Gauge is the distance between the rails.

"standard" gauge for most of the world and all american railroads is 4' 8 1/2"

"narrow "gauge was used extensively in mountain railroading. Narrow gauge usually refers to 36 inch track, although 30 inch, 24 inch, 18 inch, and even 16 inch were used in special applications.

"broad" gauge on the other hand refers to a distance between the rails greater than 4' 8 1/2". These were specialized railroads used short distances for very oversized cargo, or used in soft swampy areas to spread the load.

Scale refers to the ratio of the model to the original.


Z scale =1:220 1.4mm=1' 24' of track=1 mile

N scale =1:160 1.9mm=1' 33' of track=1 mile

HO scale=1:87 3.5mm=1' 60'7.5" of track=1 mile (Half O scale, ie "HO")

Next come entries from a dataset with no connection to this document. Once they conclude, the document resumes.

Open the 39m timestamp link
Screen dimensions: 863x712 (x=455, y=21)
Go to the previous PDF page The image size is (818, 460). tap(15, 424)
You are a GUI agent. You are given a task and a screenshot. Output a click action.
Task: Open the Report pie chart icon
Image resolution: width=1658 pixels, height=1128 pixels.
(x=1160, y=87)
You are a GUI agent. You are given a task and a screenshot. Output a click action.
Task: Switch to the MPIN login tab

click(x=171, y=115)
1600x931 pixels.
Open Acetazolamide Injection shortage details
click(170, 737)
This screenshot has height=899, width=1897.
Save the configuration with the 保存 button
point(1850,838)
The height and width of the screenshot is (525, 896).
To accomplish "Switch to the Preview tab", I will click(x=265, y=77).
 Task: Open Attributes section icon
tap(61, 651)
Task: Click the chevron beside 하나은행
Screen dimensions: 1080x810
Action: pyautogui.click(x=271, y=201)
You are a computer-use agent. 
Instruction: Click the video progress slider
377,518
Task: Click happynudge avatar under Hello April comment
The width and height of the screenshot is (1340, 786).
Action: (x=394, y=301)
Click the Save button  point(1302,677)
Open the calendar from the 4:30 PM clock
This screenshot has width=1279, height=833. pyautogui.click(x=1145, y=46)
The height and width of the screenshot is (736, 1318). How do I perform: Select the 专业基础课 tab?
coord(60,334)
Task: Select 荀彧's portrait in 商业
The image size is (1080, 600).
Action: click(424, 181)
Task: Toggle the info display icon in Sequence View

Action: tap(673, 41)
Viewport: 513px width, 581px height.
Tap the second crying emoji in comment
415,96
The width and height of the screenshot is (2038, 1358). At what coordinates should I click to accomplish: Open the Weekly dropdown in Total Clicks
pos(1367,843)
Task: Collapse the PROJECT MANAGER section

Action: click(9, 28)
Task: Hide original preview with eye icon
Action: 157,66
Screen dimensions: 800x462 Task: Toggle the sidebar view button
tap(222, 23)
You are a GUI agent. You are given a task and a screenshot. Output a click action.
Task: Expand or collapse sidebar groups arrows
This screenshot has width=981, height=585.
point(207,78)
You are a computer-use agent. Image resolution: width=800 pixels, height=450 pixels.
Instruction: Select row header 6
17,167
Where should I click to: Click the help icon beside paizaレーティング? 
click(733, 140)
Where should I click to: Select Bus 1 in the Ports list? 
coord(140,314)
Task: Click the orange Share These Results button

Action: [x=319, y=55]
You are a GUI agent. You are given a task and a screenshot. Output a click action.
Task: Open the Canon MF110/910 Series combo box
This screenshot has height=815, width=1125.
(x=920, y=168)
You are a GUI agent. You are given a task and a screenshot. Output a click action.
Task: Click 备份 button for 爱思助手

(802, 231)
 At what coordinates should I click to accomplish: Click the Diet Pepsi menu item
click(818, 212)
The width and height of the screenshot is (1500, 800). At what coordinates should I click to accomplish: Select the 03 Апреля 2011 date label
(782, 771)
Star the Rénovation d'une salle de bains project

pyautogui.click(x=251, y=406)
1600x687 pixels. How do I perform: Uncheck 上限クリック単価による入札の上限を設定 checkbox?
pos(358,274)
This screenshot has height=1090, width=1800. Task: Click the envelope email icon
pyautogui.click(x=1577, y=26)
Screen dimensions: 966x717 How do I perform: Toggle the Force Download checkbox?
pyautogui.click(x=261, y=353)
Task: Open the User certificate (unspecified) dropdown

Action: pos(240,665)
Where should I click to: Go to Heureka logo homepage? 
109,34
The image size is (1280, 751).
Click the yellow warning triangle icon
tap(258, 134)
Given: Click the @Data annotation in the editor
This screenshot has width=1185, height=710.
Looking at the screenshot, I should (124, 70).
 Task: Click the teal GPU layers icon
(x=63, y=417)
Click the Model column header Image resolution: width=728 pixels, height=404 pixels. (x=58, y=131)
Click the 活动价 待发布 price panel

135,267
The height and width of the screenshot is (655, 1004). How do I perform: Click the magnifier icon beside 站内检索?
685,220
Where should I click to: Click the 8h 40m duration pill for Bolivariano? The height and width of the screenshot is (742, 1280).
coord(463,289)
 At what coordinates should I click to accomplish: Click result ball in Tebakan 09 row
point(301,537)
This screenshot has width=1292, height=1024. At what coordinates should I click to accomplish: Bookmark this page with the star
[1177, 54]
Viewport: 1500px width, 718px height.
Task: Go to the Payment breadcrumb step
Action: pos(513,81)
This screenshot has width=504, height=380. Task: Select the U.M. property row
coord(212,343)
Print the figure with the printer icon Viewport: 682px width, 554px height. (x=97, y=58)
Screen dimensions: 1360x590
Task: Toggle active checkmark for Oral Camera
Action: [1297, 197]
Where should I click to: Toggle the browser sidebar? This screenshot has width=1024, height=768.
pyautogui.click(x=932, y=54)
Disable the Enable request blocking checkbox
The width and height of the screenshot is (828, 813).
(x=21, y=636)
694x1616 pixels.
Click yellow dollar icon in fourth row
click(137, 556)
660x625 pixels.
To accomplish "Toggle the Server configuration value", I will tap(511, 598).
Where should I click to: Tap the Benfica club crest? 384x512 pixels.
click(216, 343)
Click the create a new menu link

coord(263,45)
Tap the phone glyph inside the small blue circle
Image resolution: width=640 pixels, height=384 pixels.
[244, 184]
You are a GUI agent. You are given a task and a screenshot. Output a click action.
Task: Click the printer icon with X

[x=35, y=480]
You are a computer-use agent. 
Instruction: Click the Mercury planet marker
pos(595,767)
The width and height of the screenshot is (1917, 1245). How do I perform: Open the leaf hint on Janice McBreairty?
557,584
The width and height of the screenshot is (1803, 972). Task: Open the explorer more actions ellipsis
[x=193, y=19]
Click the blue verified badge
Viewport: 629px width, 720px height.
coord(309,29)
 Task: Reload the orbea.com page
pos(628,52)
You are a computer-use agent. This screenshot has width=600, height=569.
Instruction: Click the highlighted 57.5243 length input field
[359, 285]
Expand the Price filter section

S scale =1:64 3/16"=1' 82'6" of track=1 mile

O scale =1:48 1/4"=1' 110' of track=1 mile

G scale =1:22.5 12.5mm=1' 234'8" of track=1 mile (G scale is kinda tricky. All the trains run on gauge one track but the factories can't agree on a scale)

The 30 miles from Alamogordo to Cloudcroft would require an HO scale layout over 1800' long.

That's why modelers have to use "selective compression".